Моонзунд читать книгу онлайн
…Первая мировая.
Канун революции. Страшное для нашей страны время…
И — легенда о Балтийском флоте, совершавшем чудеса героизма в неравных боях с германской армией за Моонзунд. Легенда об отваге офицеров и почти самоубийственном мужестве простых моряков!..
Одна из самых сильных, жестких и многогранных книг В. Пикуля.
Книга, захватывающая с первой страницы — и держащая в напряжении до страницы последней.
— Быть того не может! Как же из фанеры?
— По окружности проволокой обмотают и… палят!
Лейтенант Карпенко иногда вступал в споры:
— На флоте не принято говорить о собственных жертвах. Но послушайте хоть раз речи матросов… Есть деревни, где мужики сплошь на костылях бегают. И это — женихи! Есть волости, где мужиков подчистую забрали, а бабы на себе пашут и живут с мальчишками… за гармонь, за конфеты, за бутылку водки. Господа, надо не радоваться чужой кривизне, а на себя обратиться. Война страшна еще и тем, что нравственно калечит чистоту русского человека… Это осквернение коснулось и самого чистого — крестьянства!
— Гришок, — сказал мичман Деньер, — ты как большевик. Тебя бы на эшафот исполкома, чтобы с Дыбенкой рядом… вот сюжетец.
Каперанг Антонов, осторожничая, решил подать голос:
— У вас, господин Карпенко, какие-то лишние, напрасно отягчающие вас знания… К чему они вам?
На что получил ясный ответ:
— Знания человеку двигаться не мешают — это ведь не грыжа…
— От недовольства войной можно прийти и к пораженчеству.

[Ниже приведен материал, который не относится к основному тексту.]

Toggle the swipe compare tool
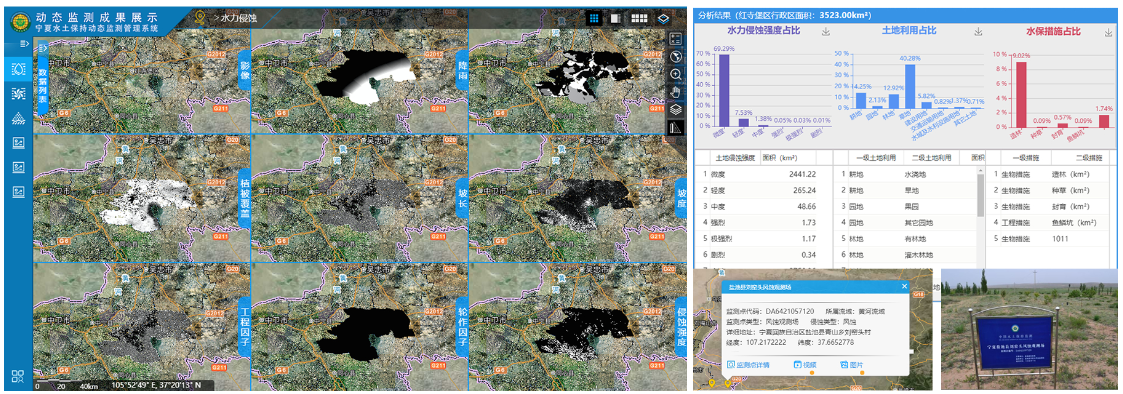 676,128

Гриша Карпенко извлек из кармана кителя свои новенькие погоны и приставил их к плечам.
— Вот они! — сказал. — Как был, так и остаюсь офицером русского флота. Не поражения жду, а победы… Вы неправильно меня поняли, господа. Если «Слава» пойдет в бой, я об одном буду мечтать, чтобы погибнуть за отечество, как погибли мой отец, мой дед, мой прадед… Карпенки уже сто лет качаются на палубах русских кораблей, и я своих предков не подведу…
…Уже началось дезертирство с флота. Первыми побежали монархисты-офицеры, не желавшие служить «хохлу» Родзянке. Под шум митингов утекали и матросы, которым, как они говорили, «надоело».
7
Третьего апреля на Финляндском вокзале собралось много народу.
— Скажите, а когда приходит поезд номер двенадцать?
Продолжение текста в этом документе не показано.